> DOKUMENT:
....................

Besonderheiten
Wir stellen in dieser Rubrik von Zeit zu Zeit Besonderheiten aus unserer Vereinsbibliothek vor.
Aktueller Beitrag (Nr. 9 - Herbst 2025)
von J. R.
„Wanneer hey jy ins afsnakket?/Van snakken kahmt klakken“ - Richeys Idioticon Hamburgense

Richey widmet sein Werk seinem Patron dem „Hoch-Edlen und Hoch-Gelahrten“ und „Hoch-berühmten Iureconsulto“ Johann Klefeker (1698-1775), Doktor der staatlichen und kirchlichen Rechtswissenschaft, der nach mehreren Missionen und einer Gesandtschaft am kaiserlichen Hof in Wien seit 1725 als Senatssyndikus in Hamburg tätig war: „Wenn Eure Magnificenz nur geruhen wollen mein Idioticon von derjenigen Seite anzusehen, da es sich zeiget, als eine unschuldige Bestrebung, dem Vaterlande zu dienen, wenn es auch nur in Erläuterung seiner Sprache seyn sollte.“ Wie Richey war der mehrsprachige Syndikus Mitglied in der Patriotischen Gesellschaft, außerdem verfasste er Bücher zur Geschichte, zu Gesetzen und Landkarten.

....................

> ERFASSTE ANGABEN:
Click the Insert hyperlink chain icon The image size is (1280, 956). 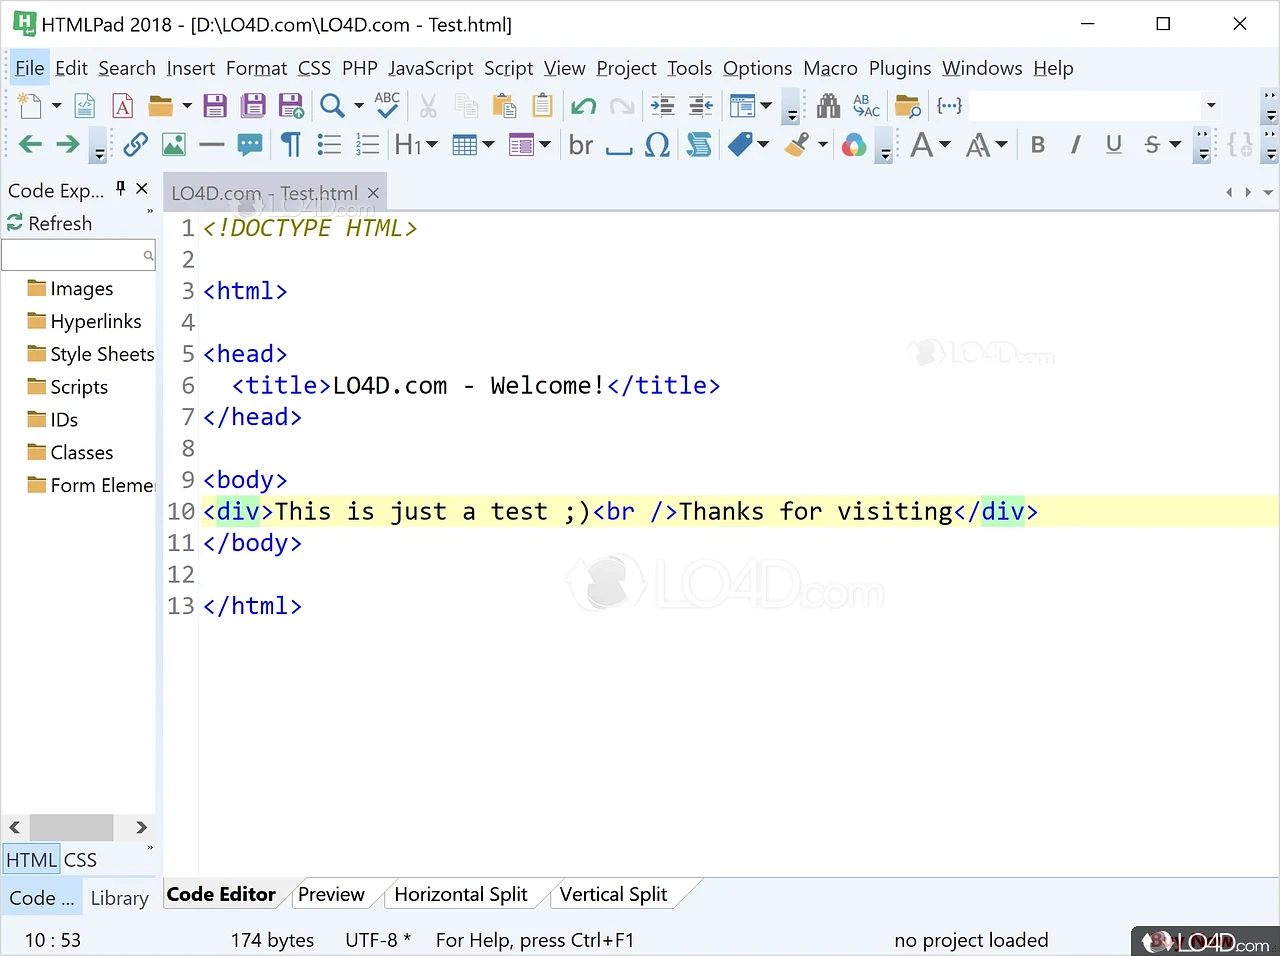tap(135, 145)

....................

> AUFGABENZIEL: Schreiben Sie aus dem Beitrag über Richeys Idioticon Hamburgense den Abschnitt von „Richey widmet sein“ bis „Gesetzen und Landkarten.“ wortgetreu ab. Das Material stammt aus einer anderen Quelle.

> LÖSUNG:
Richey widmet sein Werk seinem Patron dem „Hoch-Edlen und Hoch-Gelahrten“ und „Hoch-berühmten Iureconsulto“ Johann Klefeker (1698-1775), Doktor der staatlichen und kirchlichen Rechtswissenschaft, der nach mehreren Missionen und einer Gesandtschaft am kaiserlichen Hof in Wien seit 1725 als Senatssyndikus in Hamburg tätig war: „Wenn Eure Magnificenz nur geruhen wollen mein Idioticon von derjenigen Seite anzusehen, da es sich zeiget, als eine unschuldige Bestrebung, dem Vaterlande zu dienen, wenn es auch nur in Erläuterung seiner Sprache seyn sollte.“ Wie Richey war der mehrsprachige Syndikus Mitglied in der Patriotischen Gesellschaft, außerdem verfasste er Bücher zur Geschichte, zu Gesetzen und Landkarten.